Root Cause Diagnosis: The non-uniform patterns were traced back to:

Impeller Design: Potential for optimizing blade profile or installation angle at specific radial positions to improve outlet flow angle distribution and reduce secondary flows near the hub.

Volute Matching: The volute profile, especially the geometry and clearance of the volute tongue, directly influenced the observed circumferential non-uniformity.

V. Test Value and Optimization Application

The test's value extended beyond problem identification to guiding effective solutions.

Informing Impeller Redesign: The data provided a reliable benchmark for CFD-based reverse optimization of the impeller, allowing targeted adjustments to blade loading to rectify identified flow deficits.

Guiding Flow Straightener Optimization: The precise location and extent of identified vortices enabled the targeted design of guide vanes or flow straighteners, minimizing pressure loss while maximizing flow uniformity.
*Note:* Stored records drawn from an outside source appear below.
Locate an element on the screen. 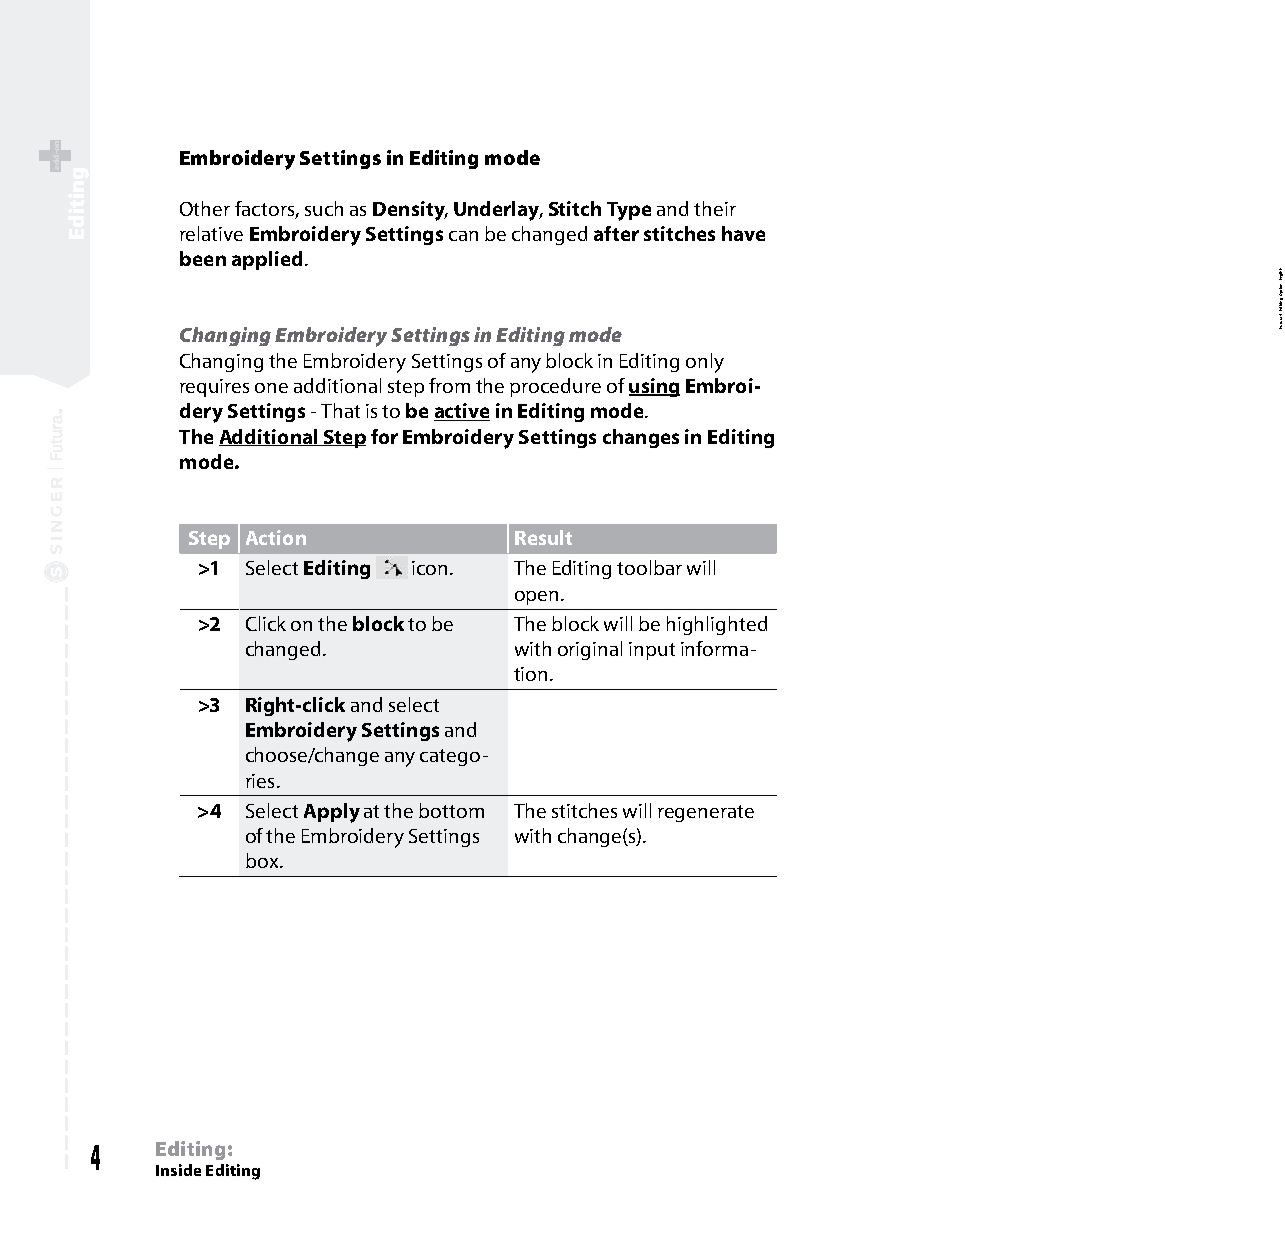 This screenshot has width=1285, height=1255. can is located at coordinates (463, 236).
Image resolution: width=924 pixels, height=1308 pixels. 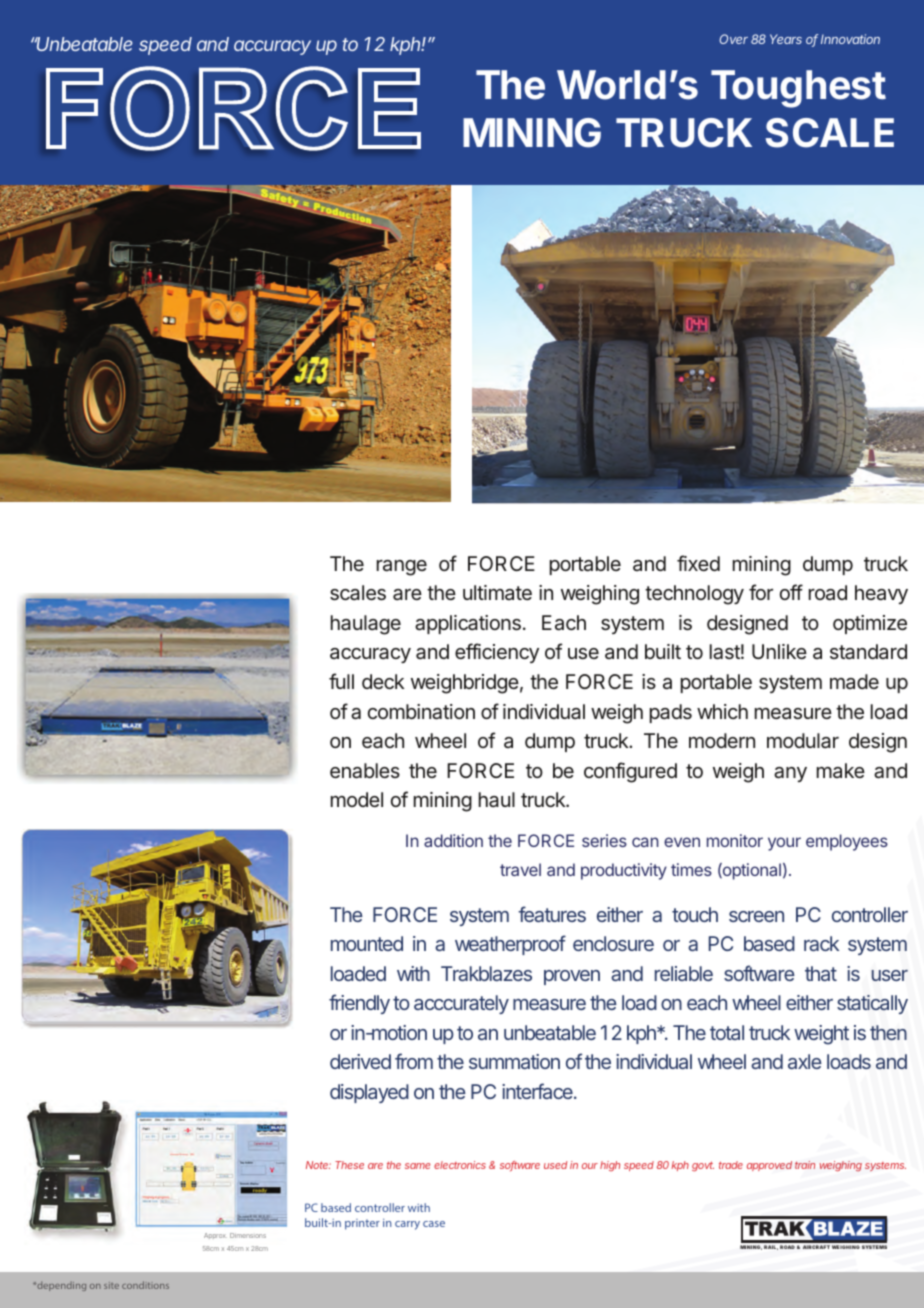 I want to click on Approx, so click(x=215, y=1236).
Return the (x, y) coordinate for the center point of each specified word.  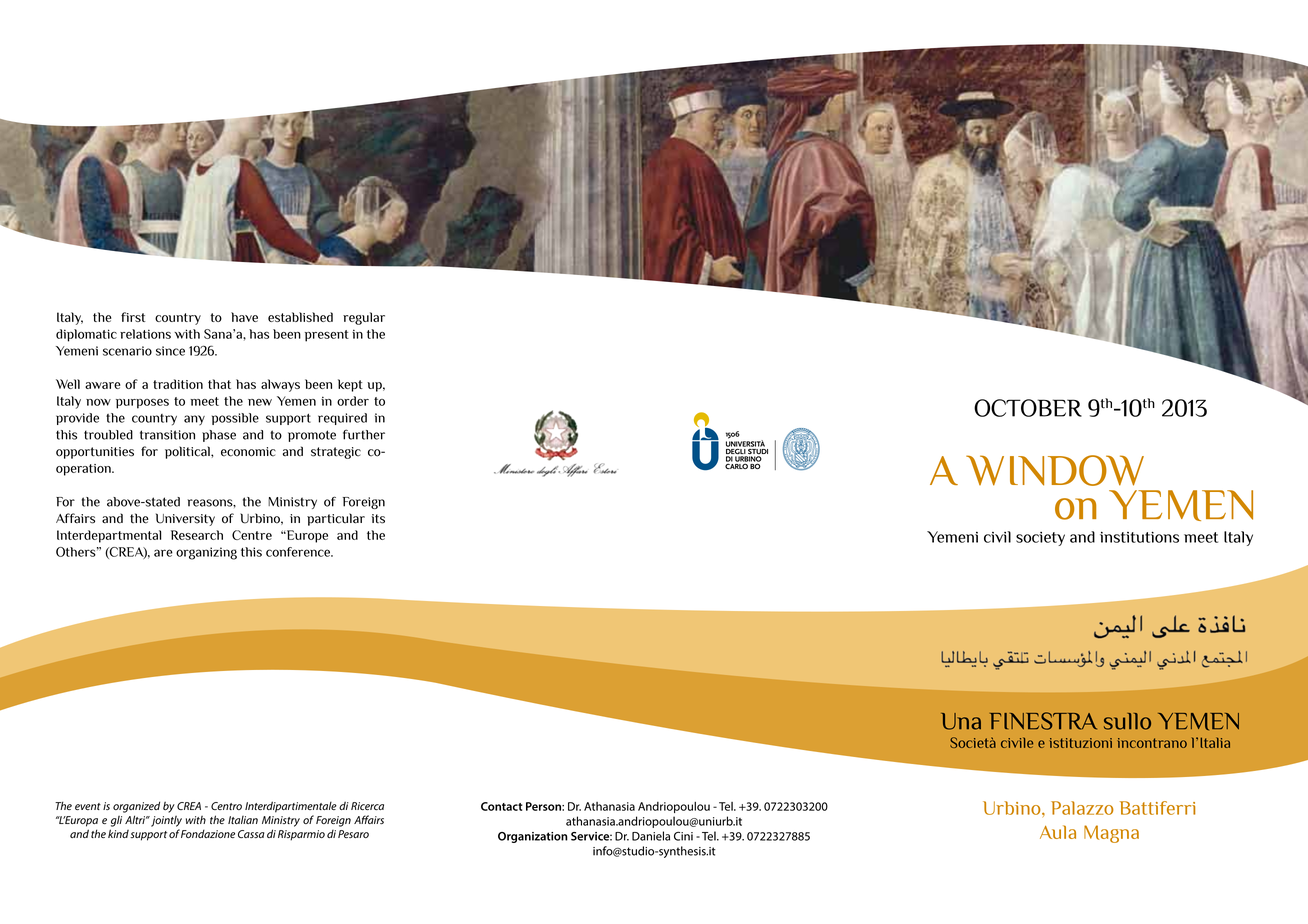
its (378, 519)
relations (145, 334)
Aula (1058, 832)
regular (364, 318)
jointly (166, 821)
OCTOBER (1028, 408)
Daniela (651, 836)
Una (961, 721)
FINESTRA (1043, 721)
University (185, 519)
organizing (206, 553)
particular (336, 519)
Enhancing Overall System Performance: Improving outlet dynamic pressure uniformity effectively reduces total pressure loss, boosts operational efficiency for energy savings, and mitigates vibration and noise sources, enhancing reliability and environmental performance.

Conclusion

This successful test demonstrated the power of detailed flow field measurement in rotating machinery R&D. The custom rake system provided a "CT-like" scan of the complex 3D unsteady flow, transforming abstract "flow non-uniformity" into concrete, visualizable data. This process not only precisely diagnosed the root causes of performance limitations but also advanced aerodynamic design from experience-based assumptions to a data-driven, precision optimization stage, laying a solid foundation for developing next-generation high-performance, low-noise, and highly reliable fan products.